*** Opening Document section ***

Nursing Civil Rights: Gender and Race in the Army Nurse Corps by Charissa J. Threat is a slim volume that looks at issues confronting African [End Page 729] American women and white men as they campaigned to enter the Army Nurse Corps (ANC) on an equal footing with white women. The discrimination faced by African American female nurses that Threat examines is well known. In particular, discussions of the work of the National Association of Colored Graduate Nurses, under the leadership of Mabel K. Staupers during the first half of the twentieth century, are a standard feature of many nursing histories. Threat acknowledges these nursing sources, but she also presents the history of the prejudice and discrimination encountered by African Americans in a way that suggests she has uncovered their story. While the history of white male nurses is not as well known as that of African American female nurses, it is nonetheless a history that has also been explored. Threat, however, misleadingly suggests that her study presents a new perspective on male nursing history and the campaigns of both white male nurses and African American female nurses to achieve parity in the ANC.

*** Closing Document section ***

• [Tasks to carry out]
A - Name every person and organization mentioned in the book review above.
B - In the book review, who led the National Association of Colored Graduate Nurses during the first half of the twentieth century?
C - Summarize the book review in two sentences.

*** Opening The data ***

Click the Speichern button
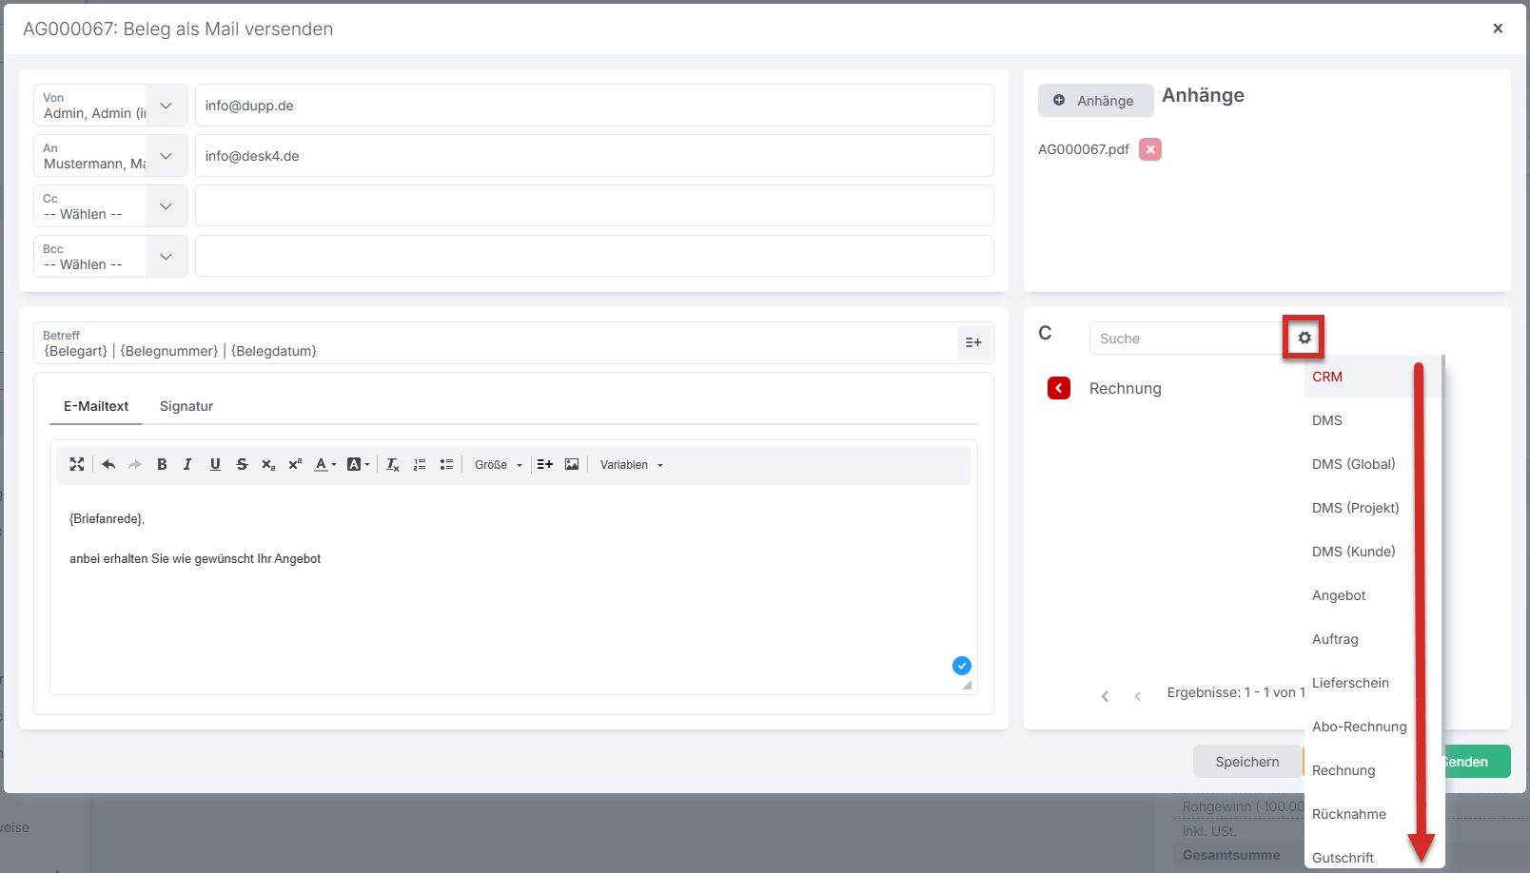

*** Closing The data ***

• [Results of the exercise]
A -
Charissa J. Threat
Mabel K. Staupers
Army Nurse Corps (ANC)
National Association of Colored Graduate Nurses

B - Mabel K. Staupers

C - Charissa J. Threat's *Nursing Civil Rights* is a slim volume that examines the campaigns of African American women and white men to enter the Army Nurse Corps on an equal footing with white women. The reviewer notes that both histories have been explored before and says Threat misleadingly presents her study as offering a new perspective on them.